__DATA TO USE__:
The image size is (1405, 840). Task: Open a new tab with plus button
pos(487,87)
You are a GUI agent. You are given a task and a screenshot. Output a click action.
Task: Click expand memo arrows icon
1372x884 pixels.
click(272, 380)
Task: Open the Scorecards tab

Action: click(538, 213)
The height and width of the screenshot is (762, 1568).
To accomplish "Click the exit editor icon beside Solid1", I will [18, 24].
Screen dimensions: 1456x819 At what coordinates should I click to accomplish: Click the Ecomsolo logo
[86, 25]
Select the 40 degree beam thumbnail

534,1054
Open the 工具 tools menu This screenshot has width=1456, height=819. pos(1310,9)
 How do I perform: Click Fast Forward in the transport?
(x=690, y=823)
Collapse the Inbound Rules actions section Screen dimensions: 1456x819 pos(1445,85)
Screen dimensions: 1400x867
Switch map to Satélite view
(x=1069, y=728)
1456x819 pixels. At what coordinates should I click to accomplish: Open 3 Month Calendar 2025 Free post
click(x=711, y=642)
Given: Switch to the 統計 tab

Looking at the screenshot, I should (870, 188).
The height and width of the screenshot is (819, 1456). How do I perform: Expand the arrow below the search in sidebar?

__YOUR INSTRUCTIONS__:
Search the data for "width". Copy every line that has it.

__RESULT OF THE TASK__:
The height and width of the screenshot is (762, 1568).
Open the 工具 tools menu This screenshot has width=1456, height=819. pos(1310,9)
The height and width of the screenshot is (819, 1456). How do I perform: Expand the arrow below the search in sidebar?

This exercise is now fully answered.